For more information about specific Dataproc Metastore roles and permissions, see Manage access with IAM.

For more information, see Dataproc Metastore IAM and access control.

Enable Kerberos for Dataproc Metastore

The following instructions show you how to configure Kerberos for a Dataproc Metastore service that is attached to a Dataproc cluster.

Create a Dataproc cluster and enable Kerberos

gcloud

To set up a Dataproc cluster with Kerberos, run the following gcloud dataproc clusters create command:

gcloud dataproc clusters create CLUSTER_NAME \
    --image-version=2.0 \
    --enable-kerberos \
    --scopes 'https://www.googleapis.com/auth/cloud-platform'

Replace the following:

  • CLUSTER_NAME: the name of your Dataproc cluster.

Configure the Dataproc cluster for kerberos

The following instructions show you how to use SSH to connect to a primary Dataproc cluster that's associated with your Dataproc Metastore service.

After, you modify the hive-site.xml file and configure Kerberos for your service.

  1. In the Google Cloud console go to the VM Instances page.
  2. In the list of virtual machine instances, click SSH in the row of the Dataproc primary node (your-cluster-name-m).

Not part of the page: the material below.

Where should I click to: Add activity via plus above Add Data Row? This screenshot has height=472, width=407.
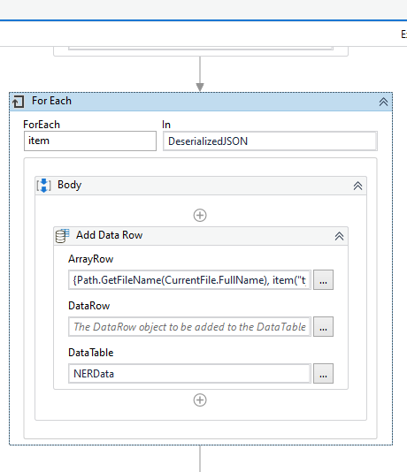tap(200, 216)
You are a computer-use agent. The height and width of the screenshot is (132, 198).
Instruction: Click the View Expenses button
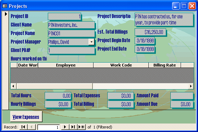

    A browser window opens in your home directory on the node.

  3. Open the /etc/hive/conf/hive-site.xml file.

    sudo vim /etc/hive/conf/hive-site.xml
    

    You see an output similar to the following:

    <property>
    <name>hive.metastore.kerberos.principal</name>
    <value>PRINCIPAL_NAME</value>
    </property>
    <property>
    <name>hive.metastore.kerberos.keytab.file</name>
    <value>METASTORE_PRINCPAL_KEYTAB</value>
    </property>
    

    Replace:

    • PRINCIPAL_NAME: A principal name, in the following format primary/instance@REALM. For example, hive/test@C.MY-PROJECT.INTERNAL.
    • METASTORE_PRINCIPAL_KEYTAB: the location of your Hive Metastore keytab file. Use the following value /etc/security/keytab/metastore.service.keytab.

Create a keytab file

The following instructions show you how to create a keytab file.

A keytab file contains a pair of Kerberos principals and a pair of encrypted keys. This is used to authenticate a service principal with a Kerberos KDC.

To create a keytab file

  1. In the Dataproc SSH session, create the keytab and principal.

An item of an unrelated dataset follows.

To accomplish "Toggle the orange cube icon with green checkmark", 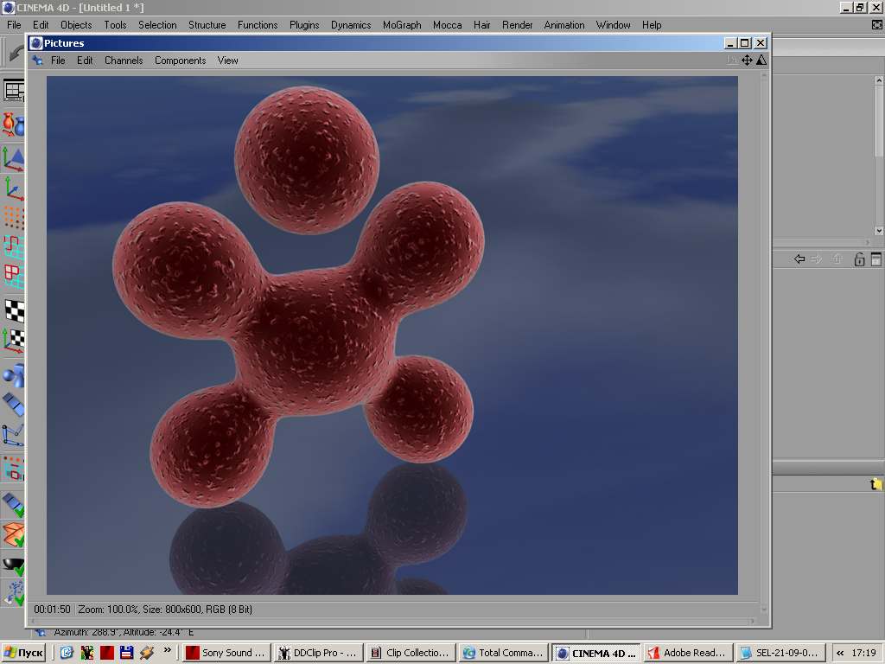I will [x=13, y=534].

    sudo kadmin.local -q "addprinc -randkey PRINCIPAL_NAME"
    sudo kadmin.local -q "ktadd -k /etc/security/keytab/metastore.service.keytab PRINCIPAL_NAME"
    
  2. In the Dataproc SSH session, create and upload the keytab file to Secret Manager.

    gcloud secrets create SECRET_NAME --replication-policy automatic
    sudo gcloud secrets versions add SECRET_NAME --data-file /etc/security/keytab/metastore.service.keytab

    Replace the following:

    • SECRET_NAME: the name of your secret.

Update the krb5.conf file

Next, you must update the krb5.conf file to associate it with your Dataproc cluster.

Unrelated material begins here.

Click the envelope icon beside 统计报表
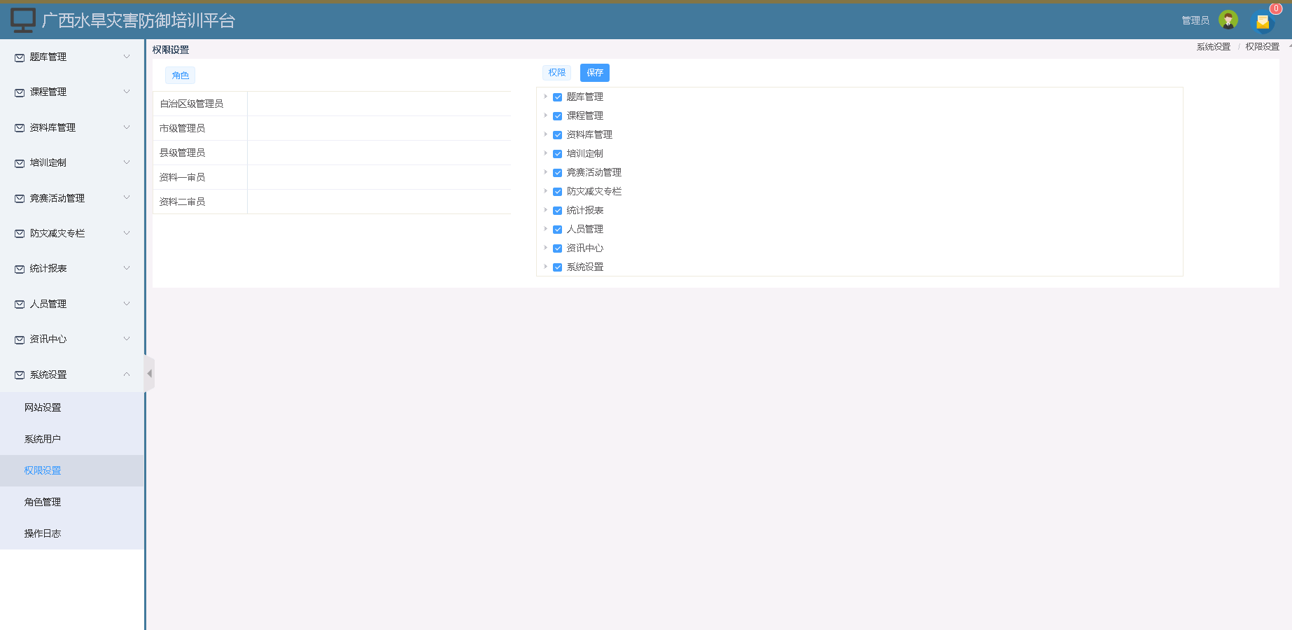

  1. Determine the primary internal IP address of the Dataproc cluster's primary instance.

    gcloud compute instances list
    

    For example, running this command produces a similar output:

    ~$ gcloud compute instances list --project kerberos-project
    NAME                                                 ZONE           MACHINE_TYPE   PREEMPTIBLE  INTERNAL_IP    EXTERNAL_IP     STATUS
    cluster-236-m                                        us-central1-c  n2-standard-4               192.0.2.2      *.*.*.*         RUNNING
    ...
    

    In this case, the internal IP address of the cluster is 192.0.2.2.

  2. Open the krb5.conf file.

    sudo vim /etc/krb5.conf
    
  3. In the file, replace the existing KDC parameter and admin_server parameter with the internal IP address of your Dataproc cluster.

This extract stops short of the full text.